With multinational takeovers and mergers over the past decades, Australia’s six main record labels have condensed into three. The result? The appearance of an Australian act on the Australian top 40 charts is an exception rather than a rule.
“Publishing isn’t a great money maker – like a lot of other cultural businesses, they’re not that great surviving in the ruthless private sector,” Eltham says.
“[Publishing] belongs under a nonprofit model with some appropriate government support. A little bit of grant funding here and there is just not going to cut it. The government needs to intervene in the cultural economy in a meaningful way.”
Eltham accuses dominant booksellers, such as Amazon and Big W, of predatory pricing, driving the wholesale price of books down to the point where publishers and writers barely break even on most titles, necessitating the mergers and acquisitions the sector is now witnessing.

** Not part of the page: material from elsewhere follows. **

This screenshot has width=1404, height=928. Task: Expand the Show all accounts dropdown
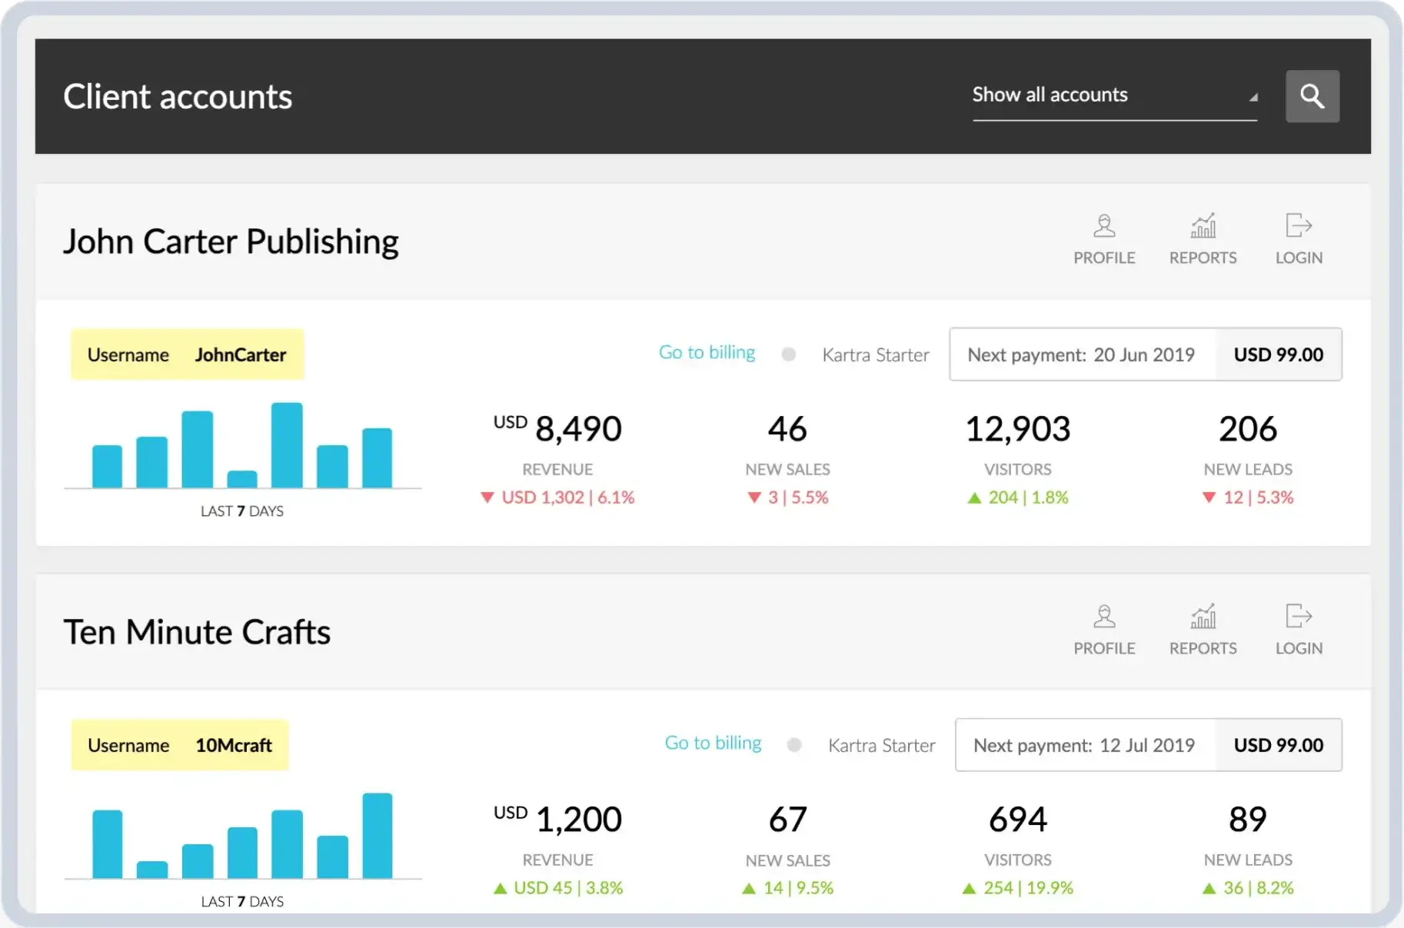pyautogui.click(x=1113, y=95)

A spokesperson from Amazon said its focus was “on offering customers competitive prices, vast selection, fast delivery, and the most convenient shopping experience possible”.
A Big W spokesperson said the company was making books affordable and accessible to as many Australian families as possible.
“The families that shop with us have come to trust us for having everything from new releases to classics all year round.
“We work closely with our publishing partners to ensure our range delivers the variety and value our customers have come to expect.”
In Europe, many countries have fixed pricing laws that prevent dominant players from discounting first editions of any book published.
In anti-price fixing Australia, where even cultural product is not immune to anticompetitive regulation, there are no such protections.
Cunningham agrees.
“The absolute globalisation of this industry, the squeezing of all costs out of it, it becomes almost impossible for people to make money – writers, publishers, editors. These companies put downward pressure on the entire market.
“I don’t think this is something the Australian government is interested in fixing. I suppose you would call it protectionism, which has become a dirty word here. But the implications are that we will lose Australian culture in the process.”